Vale-based Plaid Cymru AM Chris Franks is pressing for an exhibition of the diaries of legendary Barry journalist who exposed one of Stalin’s worst atrocities in the 1930s to be staged in South Wales.
Gareth Jones trekked across Soviet Ukraine, then officially off limits to Western journalists, to report on the Holomodor, the famine that killed millions of people. He was later banned from the USSR and murdered by bandits in China but was posthumously awarded the Ukrainian Order of Freedom in 2008.
Chris Franks wrote to Heritage Minister Alun Ffred Jones after reading that Mr Jones’ diaries were being put on view at Cambridge, where he studied between 1926 and 1929. He asked whether the diaries could be loaned from Trinity College, Cambridge, for display in Barry.
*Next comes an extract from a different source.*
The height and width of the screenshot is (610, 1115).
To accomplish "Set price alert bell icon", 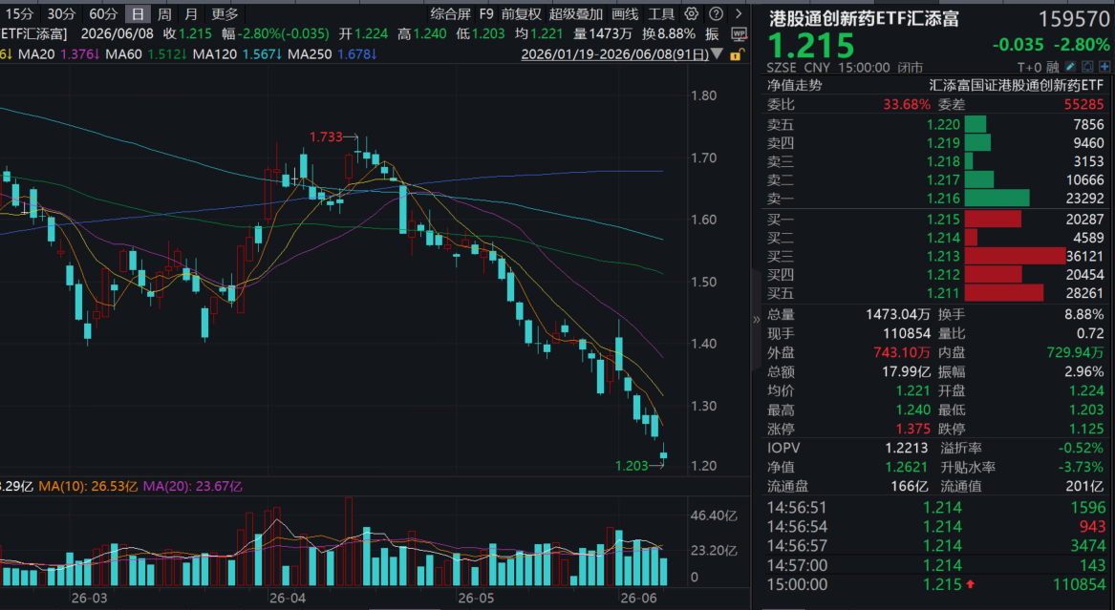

In his response, the Minister said: “Any loan from Trinity College would be dependent on Barry Library being able to provide conditions for the display of archival material which met recommended professional standards, particularly in terms of security and environmental control.
“My officials in CyMal: Museums Archives and Libraries Wales division have been in contact with the staff of the Vale of Glamorgan library service to discuss the matter. The library staff are aware that there is local interest in Gareth Jones and that an exhibition may be popular. However, they are concerned over their ability to meet the exacting professional standards required for the exhibition of archival material.
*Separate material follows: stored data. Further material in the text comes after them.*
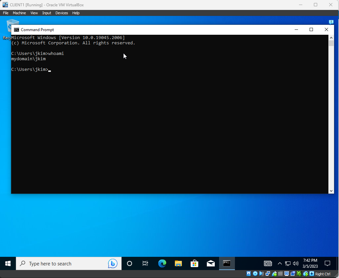Mute the system volume speaker icon
The image size is (339, 278).
295,263
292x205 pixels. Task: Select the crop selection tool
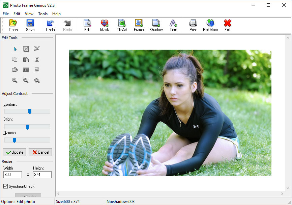point(26,49)
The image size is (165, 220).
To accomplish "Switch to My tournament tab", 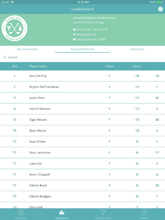I will (28, 49).
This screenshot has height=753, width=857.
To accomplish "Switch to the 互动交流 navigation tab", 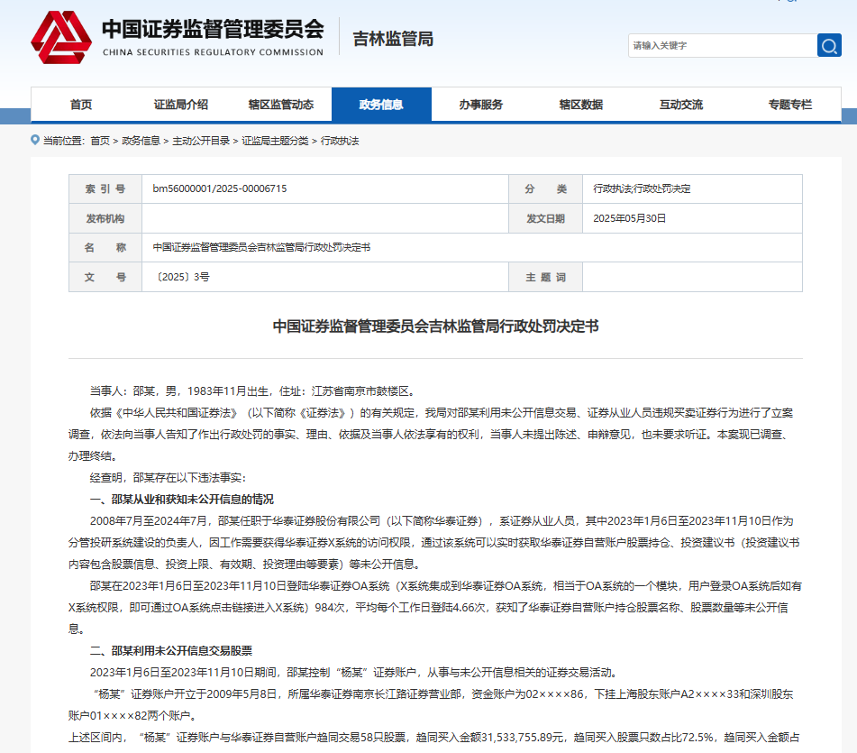I will (680, 105).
“In the light of these concerns, they are proposing to explore the possibility of working in collaboration with Glamorgan Archives, which does have the facilities and expertise to undertake small exhibitions in their new premises in Leckwith, Cardiff, to address the matter.”
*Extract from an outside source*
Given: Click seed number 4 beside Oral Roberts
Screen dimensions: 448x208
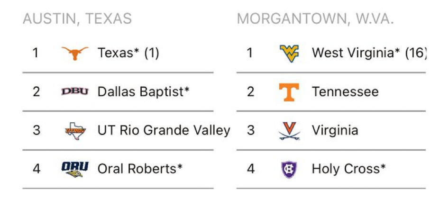Looking at the screenshot, I should (x=37, y=169).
Chris Franks said: “Gareth Jones was a true campaigning journalist who was not afraid to report how peasants in Ukraine were starving while the Soviet regime exported grain to the West despite the terrible impact on his own life.
“The horror of Stalin’s action is one of the forgotten tragedies of the 20th Century and it would be great if people in his home town and across Wales could take a look at the historic diaries he compiled.”